After the reunion, our friends went their own way and we hung around for a few more days in the area as my kids had the school off the whole week. We luckily found a condo with great view at "The Highlands condominium" and spent the next two days lazing around, taking the cable car from Gatlinburg, doing the Motor trail and going up to Clingman's dome.
Smokies I found was a place where you needed a vacation rental with a view like this. This is the best way to enjoy the mountains, with a cup of tea and a book by the side.



On our way back home, we did a road trip by breaking up the 12 hour drive to see places along the way. We stopped at Asheville, North Carolina to see the Biltmore estate. The bonus was stay at the beautiful Inn at Biltmore estate with its gorgeous views.




After Asheville our next stop was Charlottesville, Virginia.  Here we visited Thomas Jefferson's house Monticello and reveled in some history.
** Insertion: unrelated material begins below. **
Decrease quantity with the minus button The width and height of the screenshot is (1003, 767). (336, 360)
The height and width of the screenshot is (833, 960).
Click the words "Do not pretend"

We took sections of the Blue Ridge Parkway on the trip back home and finally drove through Shenandoah to the Luray Caverns.

Monticello
We have been to Luray multiple times but it was a first for Little Sis and she clearly enjoyed the stalagmite/stalactite formations.  Road trips can be really fun and though I had worried that the kids might not enjoy the drive, with our many stops and breaks, they were perfectly fine.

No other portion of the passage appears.